> **DATASET CONTENT**

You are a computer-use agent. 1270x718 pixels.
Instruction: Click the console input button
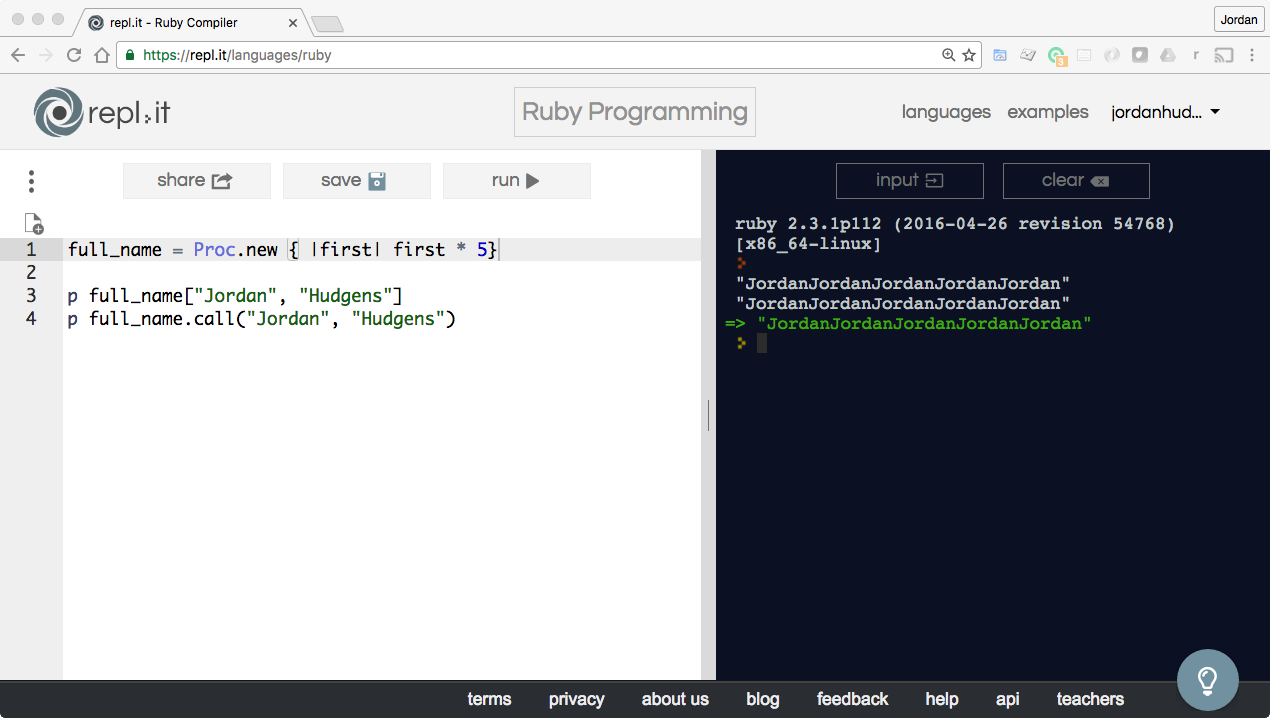click(909, 181)
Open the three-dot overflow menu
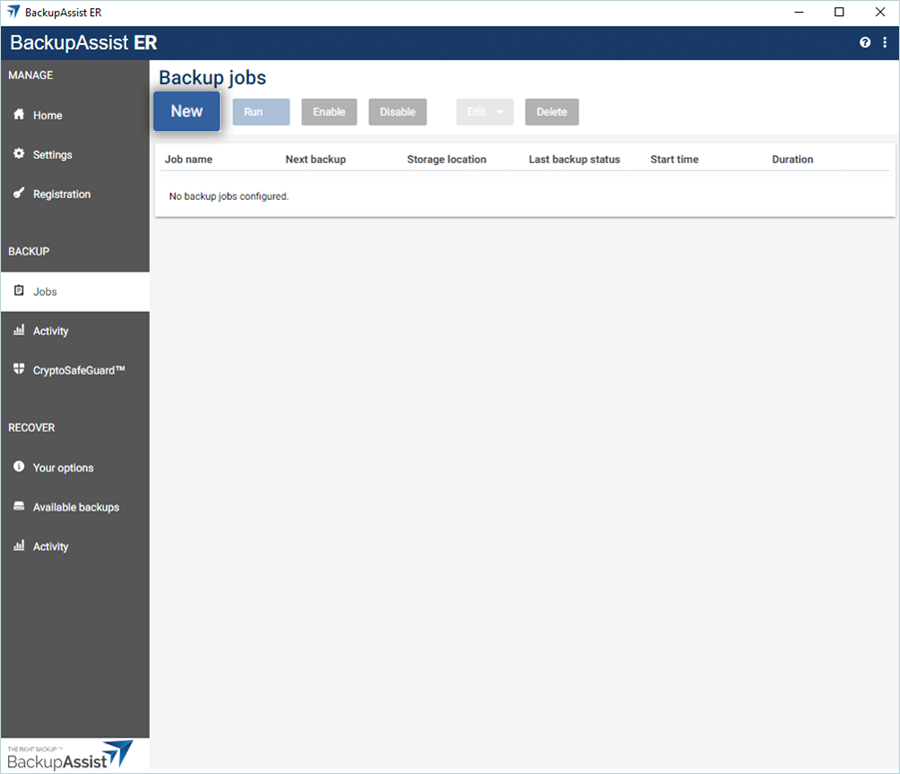 pos(885,43)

> **WHAT YOU ARE ASKED TO DO**
A word-for-word copy of all the data, without pictures, is the expected output.

> **TASK RESULT**
You are a computer-use agent. 1270x718 pixels.
Instruction: Click the console input button
click(909, 181)
Open the three-dot overflow menu
 pos(885,43)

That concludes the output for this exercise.